Como incorporar grupos variados? Como garantir ordem e respeito às instituições, sem injustiças? Quais são as minorias e como dialogam com a maioria? A resposta vem da tradição dos Artigos Federalistas, do fim do século 18, no texto conhecido de Alexis de Tocqueville (A Democracia na América) e de outro menos conhecido no Brasil, A Comunidade Americana (do escocês James Bryce, no original: The American Commonwealth, 1888).
A resposta dos professores de Harvard é a questão de um governo, de fato, multirracial não apenas nas leis, mas igualmente em todas as práticas e representações. Isso salvaria a democracia dos EUA. Em tom quase messiânico, encerram com uma convocação, na página 233: “Precisamos evitar o erro de nos afastarmos da vida pública por exaustão. Forças pró-democráticas alcançaram vitórias importantes em 2020 e 2022, mas os fatores responsáveis pelo recente retrocesso dos Estados Unidos – uma minoria partidária radicalizada e instituições que a protegem e fortalecem – persistem. A democracia continua à deriva. A história nos convoca novamente”.

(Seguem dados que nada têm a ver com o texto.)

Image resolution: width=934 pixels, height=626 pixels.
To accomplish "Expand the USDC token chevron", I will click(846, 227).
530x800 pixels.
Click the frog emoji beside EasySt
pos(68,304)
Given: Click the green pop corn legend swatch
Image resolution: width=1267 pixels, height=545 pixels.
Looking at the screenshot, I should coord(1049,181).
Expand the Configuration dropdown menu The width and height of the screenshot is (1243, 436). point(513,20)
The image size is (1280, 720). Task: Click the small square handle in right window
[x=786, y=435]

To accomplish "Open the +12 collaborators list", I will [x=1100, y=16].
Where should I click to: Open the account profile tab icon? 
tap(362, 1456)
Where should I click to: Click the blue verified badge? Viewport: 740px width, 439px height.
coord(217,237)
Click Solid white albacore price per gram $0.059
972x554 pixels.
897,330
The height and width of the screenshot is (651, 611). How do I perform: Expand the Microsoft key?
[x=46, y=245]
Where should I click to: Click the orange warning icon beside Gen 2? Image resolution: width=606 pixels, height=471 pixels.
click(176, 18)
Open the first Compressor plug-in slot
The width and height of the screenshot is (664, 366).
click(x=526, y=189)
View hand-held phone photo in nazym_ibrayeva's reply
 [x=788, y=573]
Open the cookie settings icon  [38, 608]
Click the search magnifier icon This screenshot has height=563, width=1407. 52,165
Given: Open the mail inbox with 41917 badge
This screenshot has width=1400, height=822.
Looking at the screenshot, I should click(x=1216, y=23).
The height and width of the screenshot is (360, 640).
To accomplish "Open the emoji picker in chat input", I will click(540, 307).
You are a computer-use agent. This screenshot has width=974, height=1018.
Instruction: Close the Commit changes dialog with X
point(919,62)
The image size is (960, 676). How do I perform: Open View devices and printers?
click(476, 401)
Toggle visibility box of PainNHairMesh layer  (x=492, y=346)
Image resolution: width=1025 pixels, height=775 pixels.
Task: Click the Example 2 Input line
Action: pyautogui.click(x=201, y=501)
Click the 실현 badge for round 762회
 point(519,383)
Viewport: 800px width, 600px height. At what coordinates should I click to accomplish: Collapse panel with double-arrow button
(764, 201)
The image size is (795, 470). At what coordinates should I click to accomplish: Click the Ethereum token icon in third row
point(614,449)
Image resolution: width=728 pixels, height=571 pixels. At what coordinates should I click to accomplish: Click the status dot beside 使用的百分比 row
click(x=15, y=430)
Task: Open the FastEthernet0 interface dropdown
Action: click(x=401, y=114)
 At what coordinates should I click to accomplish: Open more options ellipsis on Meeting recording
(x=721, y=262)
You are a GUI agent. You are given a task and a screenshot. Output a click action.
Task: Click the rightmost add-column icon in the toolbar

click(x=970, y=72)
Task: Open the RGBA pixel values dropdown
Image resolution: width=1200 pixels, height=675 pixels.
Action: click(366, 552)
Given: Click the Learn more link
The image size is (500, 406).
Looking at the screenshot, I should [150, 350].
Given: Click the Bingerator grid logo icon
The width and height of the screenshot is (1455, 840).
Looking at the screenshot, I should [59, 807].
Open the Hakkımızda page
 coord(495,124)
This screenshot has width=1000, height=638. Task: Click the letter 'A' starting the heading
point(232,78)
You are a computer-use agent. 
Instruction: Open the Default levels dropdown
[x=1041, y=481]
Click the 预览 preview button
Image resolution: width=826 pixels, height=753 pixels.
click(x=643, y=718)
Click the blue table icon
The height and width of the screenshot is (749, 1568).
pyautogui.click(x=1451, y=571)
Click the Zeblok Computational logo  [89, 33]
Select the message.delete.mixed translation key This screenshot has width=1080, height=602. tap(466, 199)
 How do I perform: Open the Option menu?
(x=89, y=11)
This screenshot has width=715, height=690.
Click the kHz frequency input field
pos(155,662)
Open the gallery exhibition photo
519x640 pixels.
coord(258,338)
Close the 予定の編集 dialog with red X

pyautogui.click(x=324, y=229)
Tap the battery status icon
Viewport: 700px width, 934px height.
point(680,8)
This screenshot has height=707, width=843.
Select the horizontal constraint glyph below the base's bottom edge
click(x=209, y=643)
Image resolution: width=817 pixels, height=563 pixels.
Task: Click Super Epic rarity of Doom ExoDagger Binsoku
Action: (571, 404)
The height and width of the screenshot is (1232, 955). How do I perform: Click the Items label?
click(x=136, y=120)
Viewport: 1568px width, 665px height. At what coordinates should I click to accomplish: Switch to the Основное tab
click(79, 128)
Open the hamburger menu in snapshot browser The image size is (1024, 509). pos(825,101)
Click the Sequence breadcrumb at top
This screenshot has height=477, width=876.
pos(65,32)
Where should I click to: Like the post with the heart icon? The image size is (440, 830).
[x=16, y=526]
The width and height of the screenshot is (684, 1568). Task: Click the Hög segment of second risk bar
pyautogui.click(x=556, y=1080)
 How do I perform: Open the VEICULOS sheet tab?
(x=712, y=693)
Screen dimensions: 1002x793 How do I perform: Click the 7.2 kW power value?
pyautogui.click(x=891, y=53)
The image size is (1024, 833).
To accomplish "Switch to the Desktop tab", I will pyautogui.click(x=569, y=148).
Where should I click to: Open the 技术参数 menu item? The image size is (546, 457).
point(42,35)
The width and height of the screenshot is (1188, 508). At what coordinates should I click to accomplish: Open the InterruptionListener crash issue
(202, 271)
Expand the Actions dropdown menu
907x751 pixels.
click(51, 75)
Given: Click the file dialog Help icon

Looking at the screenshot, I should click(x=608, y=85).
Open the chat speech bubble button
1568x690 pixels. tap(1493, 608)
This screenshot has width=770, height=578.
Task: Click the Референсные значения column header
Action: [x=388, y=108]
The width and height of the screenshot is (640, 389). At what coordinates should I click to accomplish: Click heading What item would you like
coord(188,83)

Penso que a democracia não é um lugar fixo, mas uma caminhada árdua. Está mais próxima de uma escada do que de um pódio. Para os autores, o que foi feito, ampliando o direito de voto aos pobres brancos, depois a negros e mulheres, fez parte dessa expansão. O trabalho continua.
Como dizem na epígrafe, a nação não está quebrada, “apenas inacabada”. Eu tenho esperança na nossa democracia. Ingenuidade?